— START RECORDS —

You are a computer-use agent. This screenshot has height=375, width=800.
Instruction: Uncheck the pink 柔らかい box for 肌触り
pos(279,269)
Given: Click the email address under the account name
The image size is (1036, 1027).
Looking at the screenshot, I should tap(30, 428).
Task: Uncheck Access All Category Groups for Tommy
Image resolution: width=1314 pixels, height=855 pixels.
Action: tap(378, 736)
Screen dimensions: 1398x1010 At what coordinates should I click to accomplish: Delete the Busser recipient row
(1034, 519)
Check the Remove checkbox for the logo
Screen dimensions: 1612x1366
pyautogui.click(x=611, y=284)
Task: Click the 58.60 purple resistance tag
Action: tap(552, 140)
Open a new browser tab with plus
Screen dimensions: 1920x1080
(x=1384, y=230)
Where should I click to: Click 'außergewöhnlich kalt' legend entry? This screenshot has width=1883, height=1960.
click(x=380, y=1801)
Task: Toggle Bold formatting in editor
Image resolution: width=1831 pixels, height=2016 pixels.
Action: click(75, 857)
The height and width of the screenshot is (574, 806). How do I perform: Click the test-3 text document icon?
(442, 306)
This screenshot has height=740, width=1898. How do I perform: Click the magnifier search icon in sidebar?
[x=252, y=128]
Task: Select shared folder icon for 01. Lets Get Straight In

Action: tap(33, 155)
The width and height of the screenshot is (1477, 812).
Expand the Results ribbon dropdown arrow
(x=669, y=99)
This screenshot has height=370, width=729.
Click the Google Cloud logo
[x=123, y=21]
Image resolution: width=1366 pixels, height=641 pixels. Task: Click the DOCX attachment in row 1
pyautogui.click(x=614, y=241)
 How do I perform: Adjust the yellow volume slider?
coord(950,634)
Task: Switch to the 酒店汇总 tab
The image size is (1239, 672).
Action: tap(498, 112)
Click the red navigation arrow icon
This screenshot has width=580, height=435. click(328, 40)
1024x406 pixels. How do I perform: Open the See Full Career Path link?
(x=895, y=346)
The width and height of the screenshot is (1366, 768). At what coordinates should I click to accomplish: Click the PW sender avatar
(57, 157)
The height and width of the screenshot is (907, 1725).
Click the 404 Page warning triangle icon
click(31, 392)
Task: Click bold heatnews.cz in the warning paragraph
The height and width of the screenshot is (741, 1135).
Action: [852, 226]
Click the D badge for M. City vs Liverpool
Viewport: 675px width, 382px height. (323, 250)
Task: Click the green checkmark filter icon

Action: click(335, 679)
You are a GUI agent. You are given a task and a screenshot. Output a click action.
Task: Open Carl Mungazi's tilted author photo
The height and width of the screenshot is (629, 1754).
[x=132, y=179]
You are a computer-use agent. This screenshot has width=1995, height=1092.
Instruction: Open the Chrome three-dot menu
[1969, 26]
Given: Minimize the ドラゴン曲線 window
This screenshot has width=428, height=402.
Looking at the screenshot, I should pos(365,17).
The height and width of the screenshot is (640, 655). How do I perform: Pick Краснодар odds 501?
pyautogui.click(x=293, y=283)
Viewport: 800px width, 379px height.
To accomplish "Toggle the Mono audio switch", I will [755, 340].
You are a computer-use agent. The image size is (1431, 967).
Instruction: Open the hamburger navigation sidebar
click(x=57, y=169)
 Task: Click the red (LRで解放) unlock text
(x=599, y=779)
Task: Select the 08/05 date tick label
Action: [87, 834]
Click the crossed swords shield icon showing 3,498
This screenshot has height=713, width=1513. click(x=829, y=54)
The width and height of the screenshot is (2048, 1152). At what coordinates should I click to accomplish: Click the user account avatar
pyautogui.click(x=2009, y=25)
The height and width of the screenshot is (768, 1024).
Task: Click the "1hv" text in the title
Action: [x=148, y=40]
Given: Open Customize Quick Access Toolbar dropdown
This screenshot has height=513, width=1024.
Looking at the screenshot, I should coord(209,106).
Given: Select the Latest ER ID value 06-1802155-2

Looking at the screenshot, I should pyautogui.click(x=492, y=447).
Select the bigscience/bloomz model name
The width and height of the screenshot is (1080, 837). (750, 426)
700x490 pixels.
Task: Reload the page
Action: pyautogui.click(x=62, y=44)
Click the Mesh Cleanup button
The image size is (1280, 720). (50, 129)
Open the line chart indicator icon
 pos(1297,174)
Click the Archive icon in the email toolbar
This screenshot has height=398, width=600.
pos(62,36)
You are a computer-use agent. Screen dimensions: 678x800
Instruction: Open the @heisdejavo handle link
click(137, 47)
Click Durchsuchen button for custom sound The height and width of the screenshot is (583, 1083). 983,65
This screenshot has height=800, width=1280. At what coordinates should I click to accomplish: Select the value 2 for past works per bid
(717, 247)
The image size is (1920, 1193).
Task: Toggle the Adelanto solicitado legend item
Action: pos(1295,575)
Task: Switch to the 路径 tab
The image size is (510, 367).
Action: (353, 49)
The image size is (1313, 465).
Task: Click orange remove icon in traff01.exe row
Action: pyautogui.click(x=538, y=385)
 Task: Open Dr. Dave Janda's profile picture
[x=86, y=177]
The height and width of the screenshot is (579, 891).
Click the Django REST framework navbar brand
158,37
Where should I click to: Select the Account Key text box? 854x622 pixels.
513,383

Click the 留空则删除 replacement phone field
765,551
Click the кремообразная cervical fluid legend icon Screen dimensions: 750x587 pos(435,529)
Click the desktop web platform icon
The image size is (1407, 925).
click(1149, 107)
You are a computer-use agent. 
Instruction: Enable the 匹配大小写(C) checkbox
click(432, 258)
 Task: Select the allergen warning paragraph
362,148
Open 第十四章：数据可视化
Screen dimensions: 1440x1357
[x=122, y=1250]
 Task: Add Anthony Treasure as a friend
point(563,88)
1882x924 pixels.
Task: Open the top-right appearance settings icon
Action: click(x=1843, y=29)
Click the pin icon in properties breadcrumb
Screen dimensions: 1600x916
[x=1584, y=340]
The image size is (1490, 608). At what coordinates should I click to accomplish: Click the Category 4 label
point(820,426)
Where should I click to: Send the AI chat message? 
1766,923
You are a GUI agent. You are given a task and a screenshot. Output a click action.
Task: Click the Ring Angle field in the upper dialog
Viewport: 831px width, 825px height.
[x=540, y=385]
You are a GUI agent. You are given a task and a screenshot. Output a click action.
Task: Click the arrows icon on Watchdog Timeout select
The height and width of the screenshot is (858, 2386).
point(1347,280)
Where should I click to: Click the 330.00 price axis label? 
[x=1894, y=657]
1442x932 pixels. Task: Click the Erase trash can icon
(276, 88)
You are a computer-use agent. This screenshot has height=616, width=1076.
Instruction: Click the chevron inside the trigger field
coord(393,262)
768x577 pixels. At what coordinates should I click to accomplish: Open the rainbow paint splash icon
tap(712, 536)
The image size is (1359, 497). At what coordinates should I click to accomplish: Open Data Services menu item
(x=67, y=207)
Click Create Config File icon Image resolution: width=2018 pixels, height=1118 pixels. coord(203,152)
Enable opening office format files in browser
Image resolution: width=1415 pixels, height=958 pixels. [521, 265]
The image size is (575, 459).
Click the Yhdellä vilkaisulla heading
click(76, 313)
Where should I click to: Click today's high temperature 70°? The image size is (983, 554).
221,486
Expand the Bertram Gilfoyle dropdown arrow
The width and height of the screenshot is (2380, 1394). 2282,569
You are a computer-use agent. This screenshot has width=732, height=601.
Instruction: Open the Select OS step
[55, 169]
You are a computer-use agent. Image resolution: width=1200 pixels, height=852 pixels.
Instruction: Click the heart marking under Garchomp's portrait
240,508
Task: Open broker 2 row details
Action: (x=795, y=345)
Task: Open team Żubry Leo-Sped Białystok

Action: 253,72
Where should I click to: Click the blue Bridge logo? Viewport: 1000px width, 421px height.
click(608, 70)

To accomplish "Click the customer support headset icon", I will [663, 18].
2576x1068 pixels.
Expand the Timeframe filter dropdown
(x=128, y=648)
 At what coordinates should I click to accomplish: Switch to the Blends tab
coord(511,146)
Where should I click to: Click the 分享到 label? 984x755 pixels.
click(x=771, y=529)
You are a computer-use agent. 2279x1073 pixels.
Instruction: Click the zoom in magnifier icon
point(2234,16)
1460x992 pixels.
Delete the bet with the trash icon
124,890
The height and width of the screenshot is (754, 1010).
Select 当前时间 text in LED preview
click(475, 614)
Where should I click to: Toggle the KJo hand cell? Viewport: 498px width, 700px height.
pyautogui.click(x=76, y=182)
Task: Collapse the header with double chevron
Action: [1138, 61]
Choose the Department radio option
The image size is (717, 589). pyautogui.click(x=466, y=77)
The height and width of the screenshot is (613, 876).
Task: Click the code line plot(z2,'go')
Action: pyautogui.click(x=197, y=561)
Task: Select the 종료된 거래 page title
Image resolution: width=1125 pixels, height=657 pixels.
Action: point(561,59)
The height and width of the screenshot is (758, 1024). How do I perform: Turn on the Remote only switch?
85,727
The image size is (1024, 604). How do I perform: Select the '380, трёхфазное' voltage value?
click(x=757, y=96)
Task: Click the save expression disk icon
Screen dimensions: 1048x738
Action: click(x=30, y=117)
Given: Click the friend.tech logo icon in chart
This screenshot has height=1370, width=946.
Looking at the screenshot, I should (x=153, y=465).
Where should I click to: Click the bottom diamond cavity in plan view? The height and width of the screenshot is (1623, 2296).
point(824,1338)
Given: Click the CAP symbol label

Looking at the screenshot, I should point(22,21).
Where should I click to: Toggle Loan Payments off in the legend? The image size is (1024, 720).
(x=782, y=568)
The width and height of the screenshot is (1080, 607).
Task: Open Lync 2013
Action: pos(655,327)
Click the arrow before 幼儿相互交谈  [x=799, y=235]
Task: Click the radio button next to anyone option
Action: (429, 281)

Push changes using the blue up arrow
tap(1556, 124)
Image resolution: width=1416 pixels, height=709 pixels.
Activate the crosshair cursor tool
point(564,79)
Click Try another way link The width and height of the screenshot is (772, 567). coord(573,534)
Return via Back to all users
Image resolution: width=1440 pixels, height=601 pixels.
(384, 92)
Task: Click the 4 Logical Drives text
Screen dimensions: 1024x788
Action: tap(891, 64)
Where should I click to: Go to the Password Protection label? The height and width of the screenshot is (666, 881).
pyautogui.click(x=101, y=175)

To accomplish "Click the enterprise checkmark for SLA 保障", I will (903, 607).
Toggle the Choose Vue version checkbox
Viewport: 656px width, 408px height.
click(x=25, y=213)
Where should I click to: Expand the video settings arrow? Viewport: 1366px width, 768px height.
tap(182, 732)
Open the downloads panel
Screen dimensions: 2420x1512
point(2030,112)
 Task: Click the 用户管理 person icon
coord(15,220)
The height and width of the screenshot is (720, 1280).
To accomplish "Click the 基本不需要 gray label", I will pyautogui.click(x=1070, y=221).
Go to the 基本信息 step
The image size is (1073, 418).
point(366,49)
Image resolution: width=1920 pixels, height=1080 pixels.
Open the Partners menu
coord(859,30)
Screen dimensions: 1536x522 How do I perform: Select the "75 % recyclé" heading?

— END RECORDS —

> _TASK DESCRIPTION_
Return the data word for word from its first line through the line that contains "Action: tap(378, 736)", including both of those lines.

> _SOLUTION_
You are a computer-use agent. This screenshot has height=375, width=800.
Instruction: Uncheck the pink 柔らかい box for 肌触り
pos(279,269)
Given: Click the email address under the account name
The image size is (1036, 1027).
Looking at the screenshot, I should tap(30, 428).
Task: Uncheck Access All Category Groups for Tommy
Image resolution: width=1314 pixels, height=855 pixels.
Action: tap(378, 736)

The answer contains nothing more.